▶ **Collected data entries**
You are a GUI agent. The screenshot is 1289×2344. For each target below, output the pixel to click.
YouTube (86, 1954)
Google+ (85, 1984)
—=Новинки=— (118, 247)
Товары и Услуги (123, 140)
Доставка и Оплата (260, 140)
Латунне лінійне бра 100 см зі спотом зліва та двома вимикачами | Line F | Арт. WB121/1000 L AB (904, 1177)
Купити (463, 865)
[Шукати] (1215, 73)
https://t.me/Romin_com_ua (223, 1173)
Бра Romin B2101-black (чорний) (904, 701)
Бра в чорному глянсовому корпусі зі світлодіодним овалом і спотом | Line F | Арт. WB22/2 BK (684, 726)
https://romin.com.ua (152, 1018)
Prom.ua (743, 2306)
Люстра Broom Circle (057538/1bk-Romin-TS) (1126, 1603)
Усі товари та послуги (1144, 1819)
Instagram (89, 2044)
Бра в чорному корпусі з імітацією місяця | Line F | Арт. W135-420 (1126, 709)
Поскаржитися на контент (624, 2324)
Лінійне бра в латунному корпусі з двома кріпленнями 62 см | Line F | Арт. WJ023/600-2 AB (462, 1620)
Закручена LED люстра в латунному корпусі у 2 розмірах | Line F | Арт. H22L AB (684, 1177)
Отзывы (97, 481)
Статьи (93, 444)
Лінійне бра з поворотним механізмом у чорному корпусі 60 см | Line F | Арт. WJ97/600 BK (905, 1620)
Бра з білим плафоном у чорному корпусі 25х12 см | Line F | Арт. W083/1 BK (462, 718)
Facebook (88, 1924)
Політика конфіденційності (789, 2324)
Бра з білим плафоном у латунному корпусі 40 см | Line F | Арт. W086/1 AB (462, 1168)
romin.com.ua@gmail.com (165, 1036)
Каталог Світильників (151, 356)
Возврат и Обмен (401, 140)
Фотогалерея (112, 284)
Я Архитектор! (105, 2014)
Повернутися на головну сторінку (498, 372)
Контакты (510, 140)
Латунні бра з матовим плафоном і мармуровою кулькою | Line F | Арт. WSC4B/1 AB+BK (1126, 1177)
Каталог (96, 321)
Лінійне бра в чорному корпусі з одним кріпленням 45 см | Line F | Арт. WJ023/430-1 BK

▶ **What to produce**
Copy the lines starting at the one containing "Купити (463, 865)" and ending at the one containing "Поскаржитися на контент (624, 2324)", reproducing each one word for word.

▶ **Task answer**
Купити (463, 865)
[Шукати] (1215, 73)
https://t.me/Romin_com_ua (223, 1173)
Бра Romin B2101-black (чорний) (904, 701)
Бра в чорному глянсовому корпусі зі світлодіодним овалом і спотом | Line F | Арт. WB22/2 BK (684, 726)
https://romin.com.ua (152, 1018)
Prom.ua (743, 2306)
Люстра Broom Circle (057538/1bk-Romin-TS) (1126, 1603)
Усі товари та послуги (1144, 1819)
Instagram (89, 2044)
Бра в чорному корпусі з імітацією місяця | Line F | Арт. W135-420 (1126, 709)
Поскаржитися на контент (624, 2324)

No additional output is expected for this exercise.